The topics discussed will be: ggplot2, Inkscape, and Circos. We will use shipment data from Freight Analysis Framework, a survey conducted by US Bureau of Transportation. The data represents agriculture exports from California to the rest of the U.S. It also include population of each destination state. The shipments are in units of mass. All the data are for 2012.
a=read.csv("FAFdata.csv")
head(a)
## DMS.ORIG DMS.DEST Commodity Total.KTons.in.2012 Population_Dest_2012
## 1 CA AL AgProdce 46.3745 4820000
## 2 CA AK AgProdce 0.1545 731000
## 3 CA AZ AgProdce 196.0954 6550000
## 4 CA AR AgProdce 7.3367 2950000
## 5 CA CA AgProdce 41793.6904 38100000
## 6 CA CO AgProdce 61.3474 5190000
## Total.M..in.2012 Region
## 1 209.7609 South
## 2 0.0049 West
## 3 656.2083 West
## 4 20.3790 South
## 5 36891.4785 West
## 6 184.6741 West
ggplot2 follows the rules of grammar of graphics, which essentially means building a graphic with multiple layers. A good source for introduction is the open source book R for Data Science(https://r4ds.had.co.nz/).
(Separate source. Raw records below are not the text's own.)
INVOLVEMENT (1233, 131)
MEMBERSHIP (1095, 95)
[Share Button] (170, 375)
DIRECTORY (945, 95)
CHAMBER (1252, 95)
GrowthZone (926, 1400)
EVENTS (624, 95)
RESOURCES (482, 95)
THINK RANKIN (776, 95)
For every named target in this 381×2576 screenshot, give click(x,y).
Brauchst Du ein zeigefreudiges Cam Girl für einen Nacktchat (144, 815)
We will see an example of how ggplot2 works.
library("ggplot2") #install the package (only once) and import it
FAFdata=a[7:12,]
ggplot(data = FAFdata) +
geom_point(mapping = aes(x=DMS.DEST,y=Population_Dest_2012))
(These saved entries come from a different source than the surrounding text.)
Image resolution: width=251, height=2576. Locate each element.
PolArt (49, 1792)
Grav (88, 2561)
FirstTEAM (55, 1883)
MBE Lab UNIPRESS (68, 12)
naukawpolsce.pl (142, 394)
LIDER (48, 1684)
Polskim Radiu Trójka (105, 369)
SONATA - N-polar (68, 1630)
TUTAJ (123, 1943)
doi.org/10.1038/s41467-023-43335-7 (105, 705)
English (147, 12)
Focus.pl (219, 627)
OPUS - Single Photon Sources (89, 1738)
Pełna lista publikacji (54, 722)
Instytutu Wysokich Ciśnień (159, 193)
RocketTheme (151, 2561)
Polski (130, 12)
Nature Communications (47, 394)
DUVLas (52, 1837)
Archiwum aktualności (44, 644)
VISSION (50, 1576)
In ggplot2, each additional component is specified with the “+” sign. A generic template to write code in ggplot is:
ggplot(data = DATA) + GEOM_FUNCTION(mapping = aes(MAPPINGS))
You start with the code ggplot, which creates a coordinates system where you can add additional layers. Data is your fist layer. GEOM_Fuction or geometrics is your second layer. Here you can specify whether you would like to draw a scatter plot (geom_point), or a barplot (geom_bar) etc. ggplot2 provides over 30 geoms (can obtain more with extension packages).
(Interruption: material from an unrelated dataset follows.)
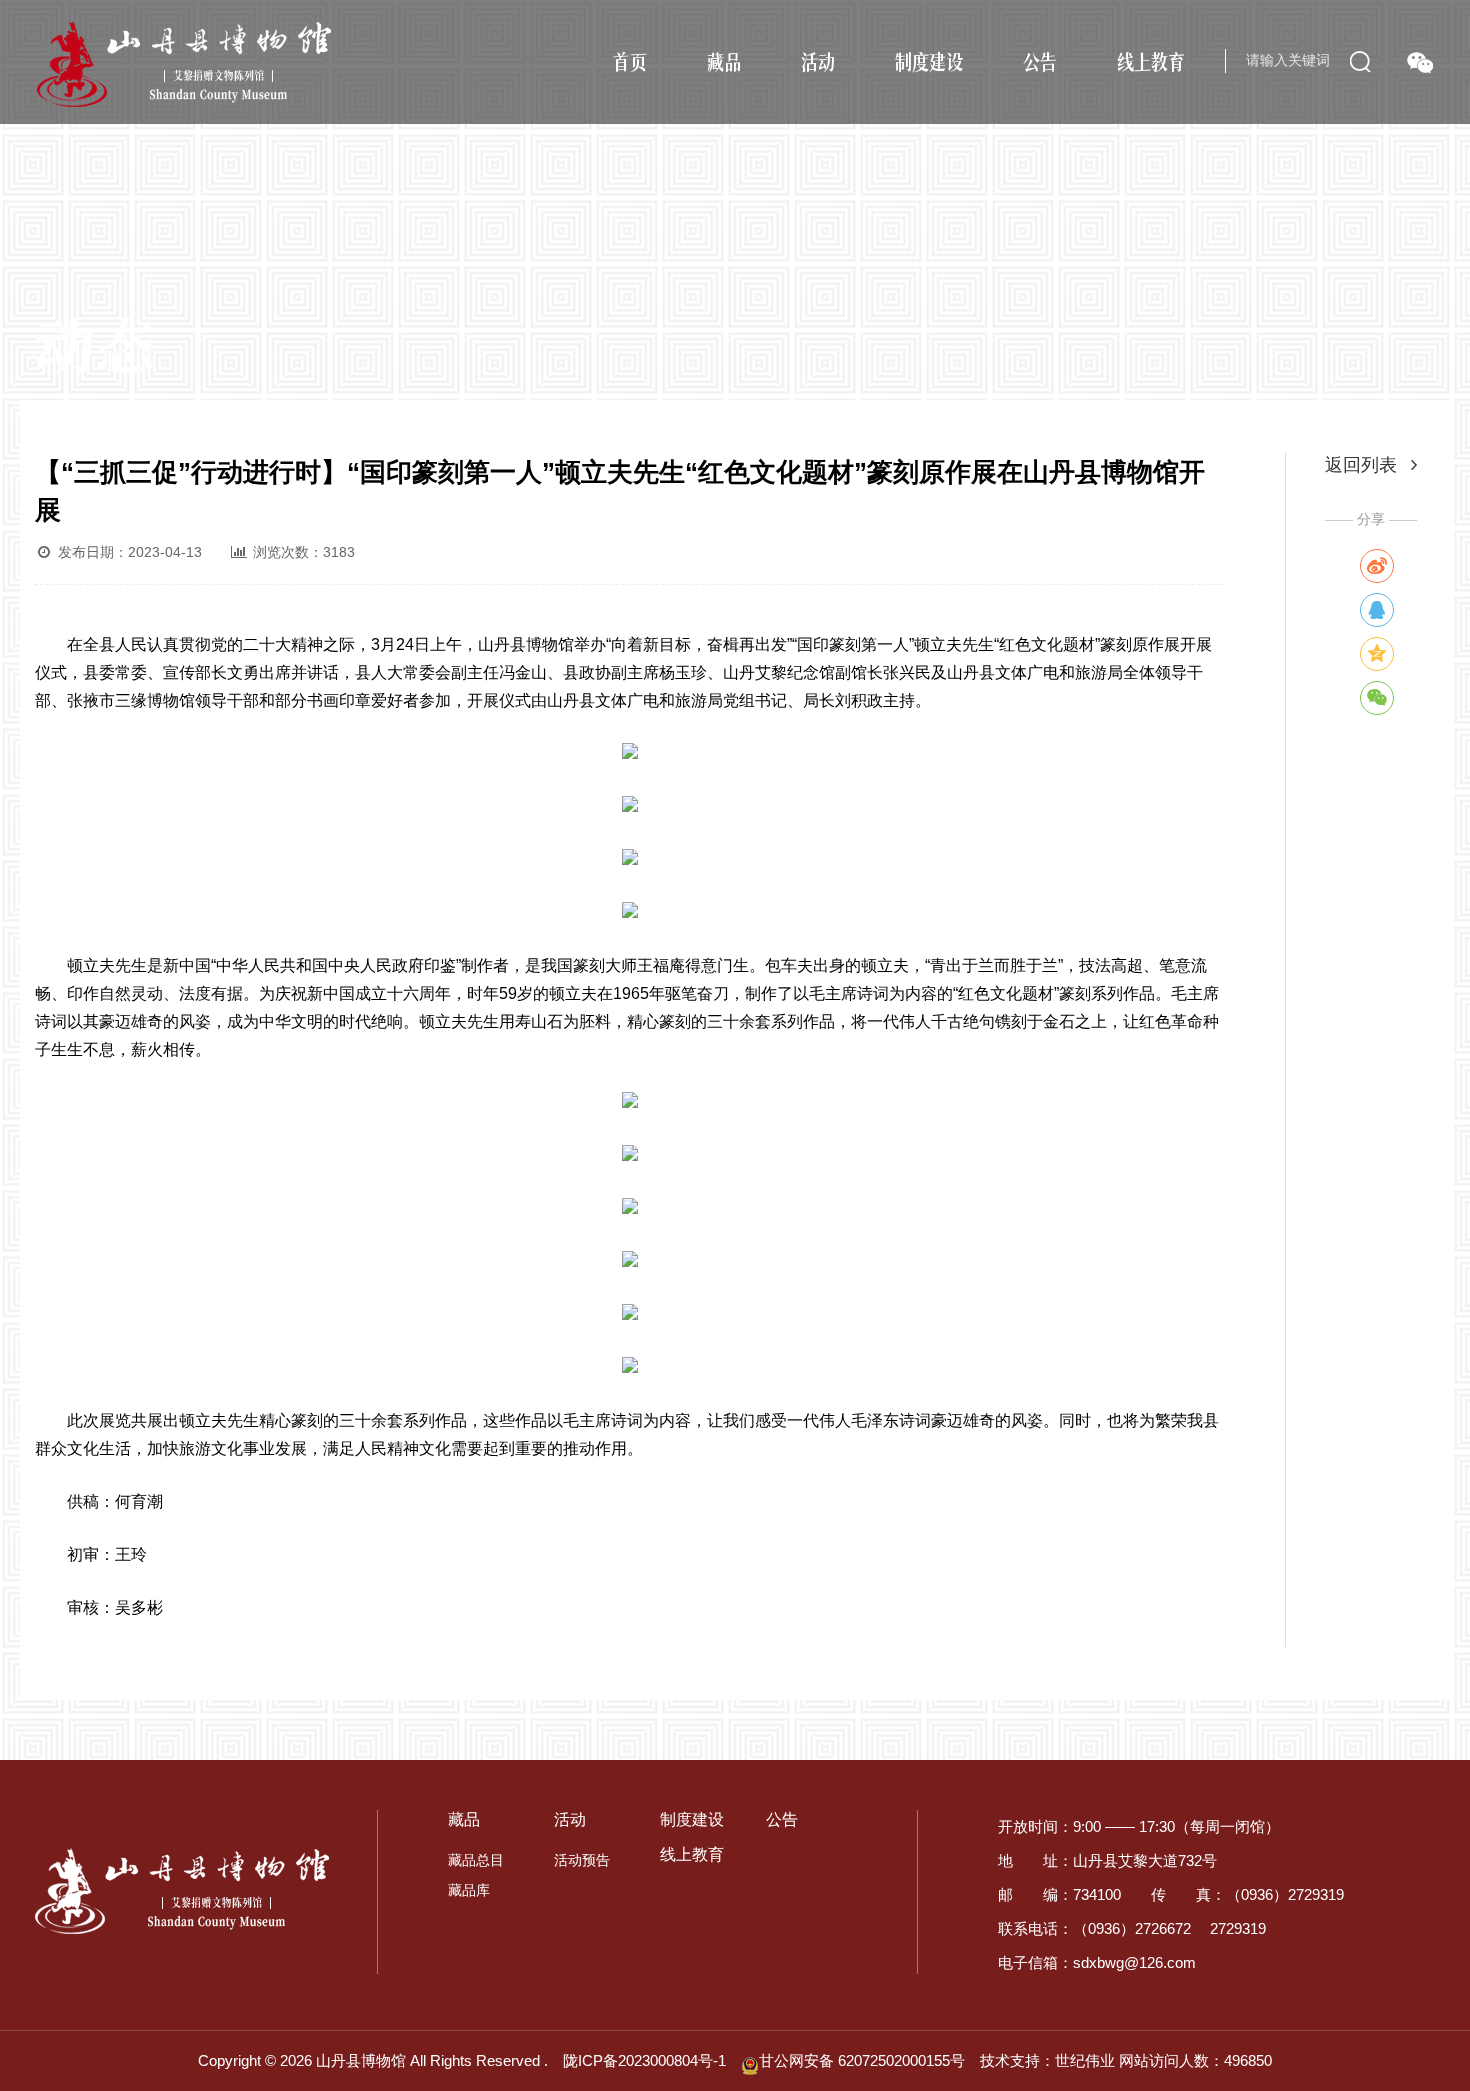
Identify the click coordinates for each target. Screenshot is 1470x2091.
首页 (630, 61)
aes, the third layer, is short for aesthetic. It specifies the visual property of the object in your plot. Aesthetics can include specifying the size, the shape, or the color of your points.
ggplot(data = FAFdata) +
geom_point(mapping = aes(x=DMS.DEST,y=Population_Dest_2012,shape=DMS.DEST,size=Total.M..in.2012,color=Total.KTons.in.2012))
The advantage of aes feature is that it enables visualizing data in multiple dimensions without having to deal with 3D graphs. Here, we visualize, a state’s population, total import values, and weight of the imports.
ggplot(data = FAFdata) +
geom_point(mapping = aes(x=DMS.DEST,y=Population_Dest_2012,size=Total.M..in.2012,color=Total.KTons.in.2012))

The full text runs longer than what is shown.